A classic Amsco O.R. Table. Turn one big wheel for elevation, the other for tilting
the head up or down. Grab the gear shift handles to activate breaks. Shift into first
gear and use the stirrups for gyne and urology procedures.
One of the design flaws was locating the position of the exposed screws with their inclined plane below the table. Accessing the controls of a draped table required a trip down under for the circulating nurse. Circulating nurse was one of those new fangled terms and fools older than me called them "hustle nurses." I was a frequent volunteer for this duty because I relished the serene environment under a draped OR table while all that noise and fuss emanated from above.

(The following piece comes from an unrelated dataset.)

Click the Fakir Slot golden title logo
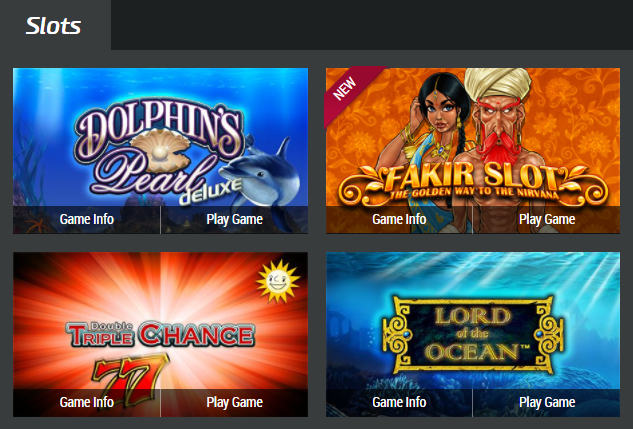633x429 pixels. (473, 182)
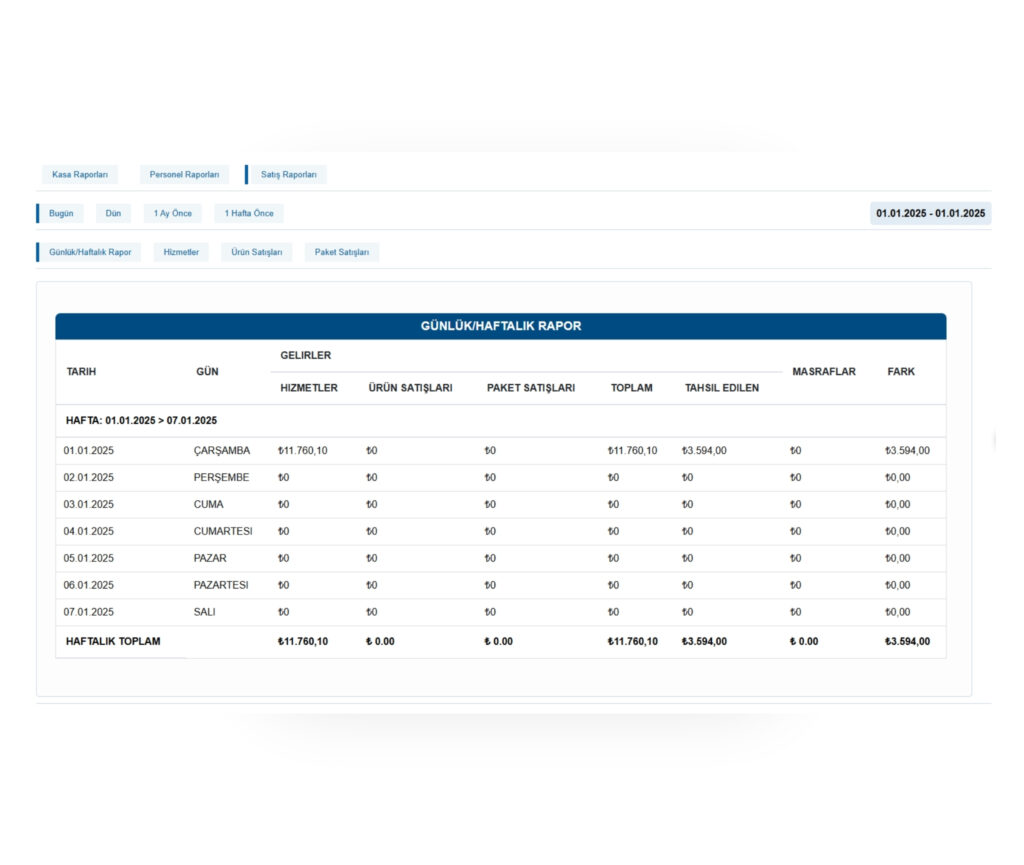View the Paket Satışları report

[342, 252]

During my under table sojourns it was all too easy to allow for some foolish daydreaming. Those big shining control wheels looked like they belonged on a yacht and sometimes I imagined myself at the helm of a pleasure vessel on peaceful Lake Michigan or driving a race car in the Indy 500. A break from all the drama above always refreshed.
The exposed screws were also in a vulnerable spot when it came to collecting fluids from above. Blood would clot and dry on the surface of the adjustment screw so that subsequent rotations would produce a colorful rooster tail of flying red flecks that reminded me of those spinning fireworks shooting sparks. The mini pieces of dried blood flying about would also refract the light from the big overheads creating a miniature light show that was a sight to behold
Surgeons had no direct control of patient positioning and were at the mercy of nursing and anesthesia to adjust the table. Positioning attempts were initiated immediately after the one...two...three... count transferring the patient from a cart. Kindly surgeons like Dr. Slambow would always help lifting and transferring patients from the cart to table. Non verbal, cold as ice stares awaited less helpful surgeons who soon learned the up side of team work.
There were no specialty OR tables back in the days of one size fits all surgical platforms. Sand bags, rolled towels, airplane belt restraints padded with egg crate, and whatever else we could scrounge together made up our somewhat barbaric positioning armamentarium. (I just love that A...… word because it sounds like I might know what I'm talking about!) When we applied a restraint belt to a conscious patient the party line was always, "Since the table is so very narrow we use this for safety." There was no mention of the fact the belt helped keep them on the table if an abrupt anesthesia emergence occurred giving an alternative meaning to ambulatory surgery.